Parliament adopted the bill less than two months before the country’s presidential election, at a session attended by the pro-Western head of State – who submitted the text to the parliamentarians – and members of his Government.

Of the 450 legislators, 334 voted in favour of the draft, surpassing the minimum of 300 votes needed for any Constitutional amendment. “It’s a historic day!” Porochenko said before the vote.

The text adds to the Constitution references to “the strategic orientation of Ukraine towards full membership of the EU and NATO”, obliging the executive and legislative branches to work in that direction. It marks “the irreversible nature of our European choice,” Parliamentary Speaker Andriï Paroubiï said after the vote. “Ukraine will be in the EU and in NATO!” he promised.

For some observers, Porochenko’s objective is to block any attempt to change Kiev’s geopolitical course in the event of the victory of a candidate that is better disposed towards Russia.
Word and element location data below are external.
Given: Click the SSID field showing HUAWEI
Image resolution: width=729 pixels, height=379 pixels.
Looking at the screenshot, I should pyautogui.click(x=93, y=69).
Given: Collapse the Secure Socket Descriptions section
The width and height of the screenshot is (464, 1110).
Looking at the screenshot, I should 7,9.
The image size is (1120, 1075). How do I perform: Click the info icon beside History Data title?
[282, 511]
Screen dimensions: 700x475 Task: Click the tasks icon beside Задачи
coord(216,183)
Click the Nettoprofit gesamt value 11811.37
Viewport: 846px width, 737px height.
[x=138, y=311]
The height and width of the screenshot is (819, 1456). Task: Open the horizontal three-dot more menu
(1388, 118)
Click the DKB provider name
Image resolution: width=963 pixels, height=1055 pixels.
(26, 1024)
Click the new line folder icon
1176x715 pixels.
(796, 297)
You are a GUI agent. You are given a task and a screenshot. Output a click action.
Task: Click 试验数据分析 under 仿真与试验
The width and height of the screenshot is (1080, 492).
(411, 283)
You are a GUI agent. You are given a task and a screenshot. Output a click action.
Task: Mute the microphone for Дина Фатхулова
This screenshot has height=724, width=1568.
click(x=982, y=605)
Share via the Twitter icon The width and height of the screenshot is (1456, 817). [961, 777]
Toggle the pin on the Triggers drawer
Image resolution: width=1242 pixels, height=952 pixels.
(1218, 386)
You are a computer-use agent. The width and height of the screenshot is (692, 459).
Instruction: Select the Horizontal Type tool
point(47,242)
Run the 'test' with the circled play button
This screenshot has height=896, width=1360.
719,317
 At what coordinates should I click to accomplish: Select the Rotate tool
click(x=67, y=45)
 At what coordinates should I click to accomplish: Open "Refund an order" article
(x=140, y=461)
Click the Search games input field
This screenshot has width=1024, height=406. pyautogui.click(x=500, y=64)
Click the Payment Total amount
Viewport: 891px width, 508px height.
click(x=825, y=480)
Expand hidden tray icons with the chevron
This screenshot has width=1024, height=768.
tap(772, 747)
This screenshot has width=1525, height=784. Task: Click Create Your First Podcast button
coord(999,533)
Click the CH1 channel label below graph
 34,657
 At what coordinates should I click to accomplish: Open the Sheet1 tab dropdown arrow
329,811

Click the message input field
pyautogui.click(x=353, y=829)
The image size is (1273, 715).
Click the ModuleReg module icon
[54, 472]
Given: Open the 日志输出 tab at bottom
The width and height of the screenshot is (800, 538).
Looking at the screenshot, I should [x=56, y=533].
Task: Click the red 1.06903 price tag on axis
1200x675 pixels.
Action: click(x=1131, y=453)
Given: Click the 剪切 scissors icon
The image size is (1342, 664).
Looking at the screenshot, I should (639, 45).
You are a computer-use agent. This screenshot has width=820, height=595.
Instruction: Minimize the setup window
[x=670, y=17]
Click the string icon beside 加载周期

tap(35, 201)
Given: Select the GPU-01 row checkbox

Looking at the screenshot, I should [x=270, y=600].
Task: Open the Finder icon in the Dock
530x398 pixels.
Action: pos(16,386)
Others see it as a communications operation by the Head of State, who is far from certain to win the 31 March presidential election.

Relations between Ukraine and Russian are at their lowest ebb since Moscow’s annexation of the Crimean Peninsula five years ago, followed by a war with pro-Russian separatists that has claimed close to 13,000 lives and continues to simmer in the east of the country.

Kiev and the West accuse Russia of giving military support to the separatists, a claim fiercely denied by Moscow despite many testimonies attesting to its involvement. Following its independence from the USSR in 1991, Ukraine first adopted a “non-aligned” status, since Russia was fiercely opposed to any eastern expansion by NATO. However, it scrapped that status in late 2014 at the beginning of the crisis with Moscow.

Russia has never stopped denouncing what it sees as NATO’s closing in on its borders despite the promises of non-expansion that, Moscow claims, the Alliance formulated when the Soviet bloc collapsed.